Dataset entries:
*** Begin section ***
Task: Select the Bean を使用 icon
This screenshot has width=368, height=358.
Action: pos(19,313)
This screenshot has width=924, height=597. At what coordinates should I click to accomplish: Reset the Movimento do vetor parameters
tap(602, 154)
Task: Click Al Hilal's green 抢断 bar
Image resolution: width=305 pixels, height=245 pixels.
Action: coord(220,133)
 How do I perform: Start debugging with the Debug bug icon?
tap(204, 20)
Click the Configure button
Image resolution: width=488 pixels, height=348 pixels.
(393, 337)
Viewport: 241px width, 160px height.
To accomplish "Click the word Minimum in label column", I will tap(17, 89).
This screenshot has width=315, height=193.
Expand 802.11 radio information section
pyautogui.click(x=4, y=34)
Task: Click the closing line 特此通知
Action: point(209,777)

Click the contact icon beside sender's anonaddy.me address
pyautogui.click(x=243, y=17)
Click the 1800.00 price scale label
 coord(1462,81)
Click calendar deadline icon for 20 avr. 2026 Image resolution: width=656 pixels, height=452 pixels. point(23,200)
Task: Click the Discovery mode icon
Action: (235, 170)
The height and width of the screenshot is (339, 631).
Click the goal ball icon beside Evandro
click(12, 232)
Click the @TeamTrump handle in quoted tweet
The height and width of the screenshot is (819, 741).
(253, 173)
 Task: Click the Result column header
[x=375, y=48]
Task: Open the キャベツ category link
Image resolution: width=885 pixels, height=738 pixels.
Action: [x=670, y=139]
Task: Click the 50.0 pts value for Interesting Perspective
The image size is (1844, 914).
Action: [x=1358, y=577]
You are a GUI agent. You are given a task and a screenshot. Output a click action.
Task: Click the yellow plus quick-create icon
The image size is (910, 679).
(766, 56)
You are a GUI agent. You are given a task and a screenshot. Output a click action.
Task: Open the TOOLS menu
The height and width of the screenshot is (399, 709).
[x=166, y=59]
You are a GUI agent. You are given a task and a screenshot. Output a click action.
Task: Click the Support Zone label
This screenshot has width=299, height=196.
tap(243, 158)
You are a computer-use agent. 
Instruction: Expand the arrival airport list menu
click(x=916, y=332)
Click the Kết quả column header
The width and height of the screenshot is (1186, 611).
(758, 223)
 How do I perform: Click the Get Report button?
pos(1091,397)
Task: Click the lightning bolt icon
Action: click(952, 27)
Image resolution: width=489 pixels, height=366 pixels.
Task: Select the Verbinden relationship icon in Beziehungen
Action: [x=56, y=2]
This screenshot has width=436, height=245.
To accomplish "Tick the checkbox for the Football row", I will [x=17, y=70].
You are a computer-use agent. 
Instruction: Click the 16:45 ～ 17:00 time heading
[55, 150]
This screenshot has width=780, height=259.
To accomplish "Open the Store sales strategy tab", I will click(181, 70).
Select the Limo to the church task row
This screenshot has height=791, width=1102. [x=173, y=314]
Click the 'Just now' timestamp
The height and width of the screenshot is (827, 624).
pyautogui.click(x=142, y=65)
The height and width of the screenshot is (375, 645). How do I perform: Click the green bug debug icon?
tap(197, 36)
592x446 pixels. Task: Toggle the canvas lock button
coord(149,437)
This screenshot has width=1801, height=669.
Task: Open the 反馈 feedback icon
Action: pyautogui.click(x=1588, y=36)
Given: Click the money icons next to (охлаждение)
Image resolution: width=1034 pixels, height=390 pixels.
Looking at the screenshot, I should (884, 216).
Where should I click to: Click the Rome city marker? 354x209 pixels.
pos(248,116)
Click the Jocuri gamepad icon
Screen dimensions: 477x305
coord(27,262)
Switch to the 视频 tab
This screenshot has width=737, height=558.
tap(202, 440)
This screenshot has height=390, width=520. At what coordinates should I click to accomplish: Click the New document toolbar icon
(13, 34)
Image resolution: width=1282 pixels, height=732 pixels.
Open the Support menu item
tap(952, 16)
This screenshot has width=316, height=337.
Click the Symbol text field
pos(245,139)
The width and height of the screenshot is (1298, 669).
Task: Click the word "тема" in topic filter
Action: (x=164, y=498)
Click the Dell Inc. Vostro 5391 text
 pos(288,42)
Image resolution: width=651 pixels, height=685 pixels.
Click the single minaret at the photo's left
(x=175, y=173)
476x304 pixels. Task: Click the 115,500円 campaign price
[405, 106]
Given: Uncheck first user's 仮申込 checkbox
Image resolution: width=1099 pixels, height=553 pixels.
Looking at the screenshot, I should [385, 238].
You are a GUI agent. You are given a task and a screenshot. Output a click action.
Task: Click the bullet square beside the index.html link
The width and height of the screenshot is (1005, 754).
*** End section ***
WORK TO COMPLETE: Which of the lines above include the word "checkbox"? List those lines.

OUTPUT OF THE EXERCISE:
To accomplish "Tick the checkbox for the Football row", I will [x=17, y=70].
Given: Uncheck first user's 仮申込 checkbox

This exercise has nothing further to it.